Record extracts »
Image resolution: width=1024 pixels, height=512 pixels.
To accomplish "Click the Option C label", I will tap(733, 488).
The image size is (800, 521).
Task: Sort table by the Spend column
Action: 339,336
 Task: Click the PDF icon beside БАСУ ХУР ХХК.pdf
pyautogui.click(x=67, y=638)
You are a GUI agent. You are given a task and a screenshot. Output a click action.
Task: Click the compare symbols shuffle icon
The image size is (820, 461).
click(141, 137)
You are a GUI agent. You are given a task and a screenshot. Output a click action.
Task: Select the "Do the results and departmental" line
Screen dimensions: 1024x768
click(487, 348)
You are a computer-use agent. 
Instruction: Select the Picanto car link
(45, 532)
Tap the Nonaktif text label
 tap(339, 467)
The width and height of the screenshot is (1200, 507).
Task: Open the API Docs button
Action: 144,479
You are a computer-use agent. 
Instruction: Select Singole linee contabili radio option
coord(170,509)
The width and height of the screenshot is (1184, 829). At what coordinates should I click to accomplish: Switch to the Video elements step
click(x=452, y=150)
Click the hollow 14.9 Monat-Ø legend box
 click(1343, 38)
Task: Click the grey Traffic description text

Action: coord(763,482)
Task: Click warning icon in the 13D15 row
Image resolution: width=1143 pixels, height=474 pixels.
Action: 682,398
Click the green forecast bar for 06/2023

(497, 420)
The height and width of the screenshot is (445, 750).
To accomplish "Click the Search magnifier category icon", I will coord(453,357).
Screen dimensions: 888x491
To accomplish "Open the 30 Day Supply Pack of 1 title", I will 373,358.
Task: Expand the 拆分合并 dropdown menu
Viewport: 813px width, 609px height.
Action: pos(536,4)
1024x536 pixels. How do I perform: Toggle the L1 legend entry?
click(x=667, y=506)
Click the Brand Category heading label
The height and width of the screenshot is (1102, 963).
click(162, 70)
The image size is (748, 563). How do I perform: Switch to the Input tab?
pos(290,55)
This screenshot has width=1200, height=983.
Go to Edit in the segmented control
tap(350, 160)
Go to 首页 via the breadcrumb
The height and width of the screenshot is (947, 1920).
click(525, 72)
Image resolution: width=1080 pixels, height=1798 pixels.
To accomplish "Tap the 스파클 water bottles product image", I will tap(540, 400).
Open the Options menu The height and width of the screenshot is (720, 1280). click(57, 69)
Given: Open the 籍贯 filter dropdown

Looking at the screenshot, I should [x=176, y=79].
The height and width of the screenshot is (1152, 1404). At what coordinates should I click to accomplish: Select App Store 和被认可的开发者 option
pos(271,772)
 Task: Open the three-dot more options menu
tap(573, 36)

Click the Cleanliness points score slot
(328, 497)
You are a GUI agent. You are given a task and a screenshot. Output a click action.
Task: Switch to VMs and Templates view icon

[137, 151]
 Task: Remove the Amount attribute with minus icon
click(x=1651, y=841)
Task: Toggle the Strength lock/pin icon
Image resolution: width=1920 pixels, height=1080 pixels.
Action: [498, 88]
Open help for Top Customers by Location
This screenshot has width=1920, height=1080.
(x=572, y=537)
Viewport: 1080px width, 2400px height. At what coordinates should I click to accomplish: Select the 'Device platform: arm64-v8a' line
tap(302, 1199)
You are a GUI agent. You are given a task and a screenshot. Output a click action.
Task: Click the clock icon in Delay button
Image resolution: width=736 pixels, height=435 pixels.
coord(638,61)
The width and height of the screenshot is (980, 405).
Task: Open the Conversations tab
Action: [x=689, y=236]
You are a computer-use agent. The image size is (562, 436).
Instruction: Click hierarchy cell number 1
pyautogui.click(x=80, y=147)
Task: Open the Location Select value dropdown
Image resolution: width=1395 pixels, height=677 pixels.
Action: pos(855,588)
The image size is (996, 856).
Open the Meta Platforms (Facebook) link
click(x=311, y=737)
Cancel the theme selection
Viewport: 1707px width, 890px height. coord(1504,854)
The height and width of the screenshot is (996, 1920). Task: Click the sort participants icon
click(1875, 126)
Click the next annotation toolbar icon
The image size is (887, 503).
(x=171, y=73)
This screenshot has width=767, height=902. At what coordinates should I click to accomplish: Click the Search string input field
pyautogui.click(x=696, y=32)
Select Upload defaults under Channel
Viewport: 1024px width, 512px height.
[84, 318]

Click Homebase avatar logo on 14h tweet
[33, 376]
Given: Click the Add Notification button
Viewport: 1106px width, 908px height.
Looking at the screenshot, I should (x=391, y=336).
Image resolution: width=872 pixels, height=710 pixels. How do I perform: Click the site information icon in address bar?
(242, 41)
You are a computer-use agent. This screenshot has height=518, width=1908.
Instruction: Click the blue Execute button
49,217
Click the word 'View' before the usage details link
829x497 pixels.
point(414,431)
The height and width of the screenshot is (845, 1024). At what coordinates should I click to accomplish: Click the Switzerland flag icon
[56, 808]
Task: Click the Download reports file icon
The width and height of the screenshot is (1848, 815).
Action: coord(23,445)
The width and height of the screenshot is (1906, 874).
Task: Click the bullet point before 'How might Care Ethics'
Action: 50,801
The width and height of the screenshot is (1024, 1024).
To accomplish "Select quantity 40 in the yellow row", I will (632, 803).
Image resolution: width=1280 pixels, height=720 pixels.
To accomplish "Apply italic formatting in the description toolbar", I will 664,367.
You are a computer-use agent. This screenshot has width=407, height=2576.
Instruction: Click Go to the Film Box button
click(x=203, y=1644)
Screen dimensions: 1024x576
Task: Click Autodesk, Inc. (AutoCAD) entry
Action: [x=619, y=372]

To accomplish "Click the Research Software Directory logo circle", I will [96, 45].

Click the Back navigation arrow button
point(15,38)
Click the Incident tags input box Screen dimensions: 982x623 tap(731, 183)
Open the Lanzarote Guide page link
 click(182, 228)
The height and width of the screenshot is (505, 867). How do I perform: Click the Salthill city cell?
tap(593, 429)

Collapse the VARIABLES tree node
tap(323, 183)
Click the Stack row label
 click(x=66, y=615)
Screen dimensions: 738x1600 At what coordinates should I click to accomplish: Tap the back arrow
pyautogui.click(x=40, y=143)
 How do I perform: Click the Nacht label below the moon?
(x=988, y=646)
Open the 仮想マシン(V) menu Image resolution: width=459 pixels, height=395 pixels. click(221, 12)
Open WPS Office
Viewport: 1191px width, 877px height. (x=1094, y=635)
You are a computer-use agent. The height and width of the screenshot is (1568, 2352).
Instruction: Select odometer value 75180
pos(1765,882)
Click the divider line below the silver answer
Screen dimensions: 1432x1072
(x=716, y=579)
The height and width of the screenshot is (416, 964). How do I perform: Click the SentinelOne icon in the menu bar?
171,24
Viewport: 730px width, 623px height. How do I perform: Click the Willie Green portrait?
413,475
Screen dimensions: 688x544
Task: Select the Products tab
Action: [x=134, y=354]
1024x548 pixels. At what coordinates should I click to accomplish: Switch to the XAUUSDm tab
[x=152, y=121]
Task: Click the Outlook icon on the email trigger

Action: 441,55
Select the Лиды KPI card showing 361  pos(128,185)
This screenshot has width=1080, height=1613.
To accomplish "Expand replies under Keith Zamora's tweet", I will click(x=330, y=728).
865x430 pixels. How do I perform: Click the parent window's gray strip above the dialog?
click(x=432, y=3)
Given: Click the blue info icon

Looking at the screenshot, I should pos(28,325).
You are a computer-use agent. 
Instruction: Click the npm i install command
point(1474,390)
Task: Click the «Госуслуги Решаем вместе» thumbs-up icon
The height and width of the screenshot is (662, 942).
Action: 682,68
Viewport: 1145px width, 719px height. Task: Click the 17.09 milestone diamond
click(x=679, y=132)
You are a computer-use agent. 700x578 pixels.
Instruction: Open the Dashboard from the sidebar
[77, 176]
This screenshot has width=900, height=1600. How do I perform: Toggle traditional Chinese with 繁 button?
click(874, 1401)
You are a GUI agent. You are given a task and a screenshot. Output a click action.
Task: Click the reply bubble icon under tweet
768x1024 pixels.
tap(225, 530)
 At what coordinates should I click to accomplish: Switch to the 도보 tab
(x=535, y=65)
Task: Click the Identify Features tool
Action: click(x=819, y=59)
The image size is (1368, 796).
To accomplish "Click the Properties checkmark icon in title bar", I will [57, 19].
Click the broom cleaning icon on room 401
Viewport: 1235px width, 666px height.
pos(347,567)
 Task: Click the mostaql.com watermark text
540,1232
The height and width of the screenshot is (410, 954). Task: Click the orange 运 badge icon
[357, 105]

Problem statement »
Copy out every line above where "title" is present.

Solved problem »
To accomplish "Open the 30 Day Supply Pack of 1 title", I will 373,358.
To accomplish "Click the Properties checkmark icon in title bar", I will [57, 19].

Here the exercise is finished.